→ **Given task**
Edit the lines starting at the one containing "Viewport: 1400px width, 880px height." and ending at the one containing "[x=1343, y=134]" by replacing "announcement" with "notice" and keeping everything else the same. Leave the pictures out of your answer.

→ **Information shown**
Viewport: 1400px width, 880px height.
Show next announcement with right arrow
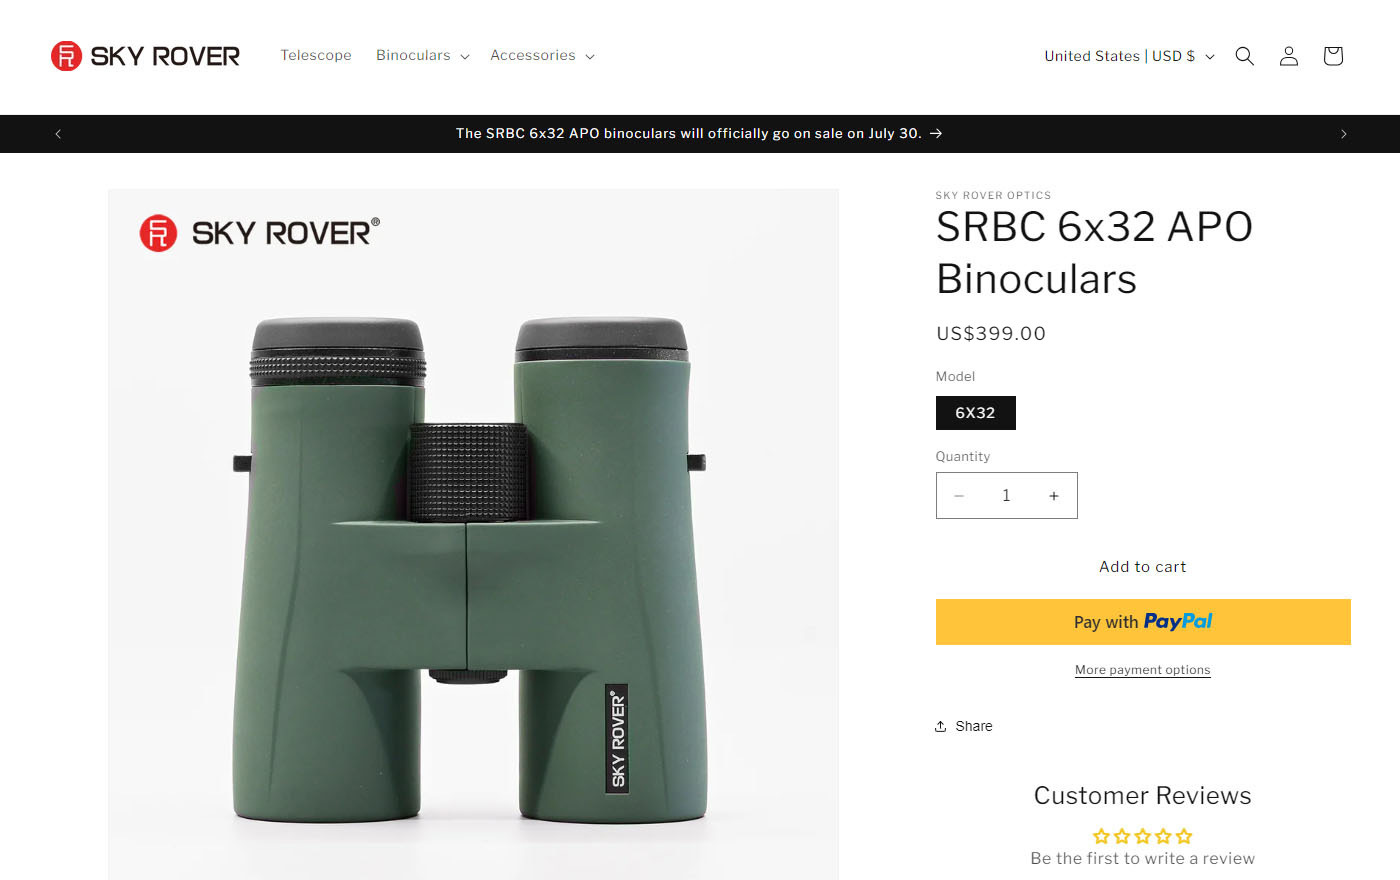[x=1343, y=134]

---

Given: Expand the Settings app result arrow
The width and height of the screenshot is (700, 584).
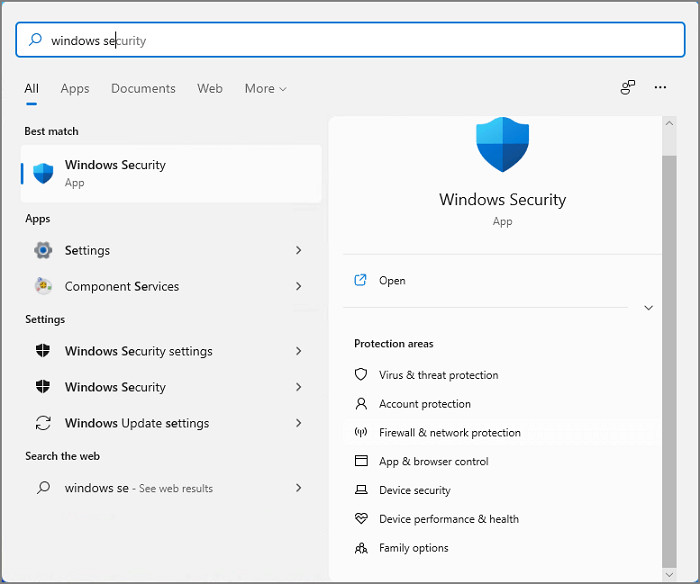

==

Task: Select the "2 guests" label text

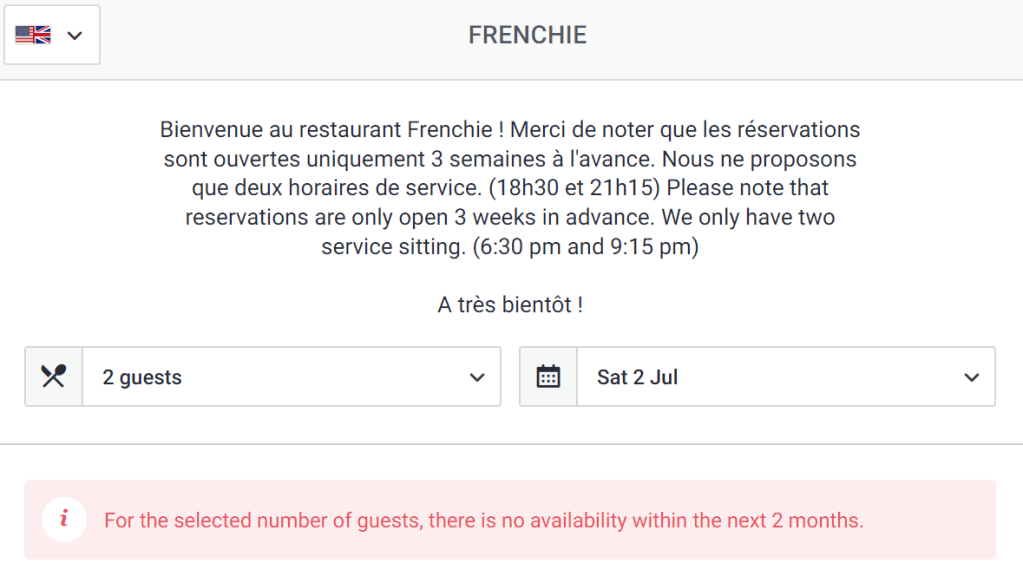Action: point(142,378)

→ **The output**
Viewport: 1400px width, 880px height.
Show next notice with right arrow
[x=1343, y=134]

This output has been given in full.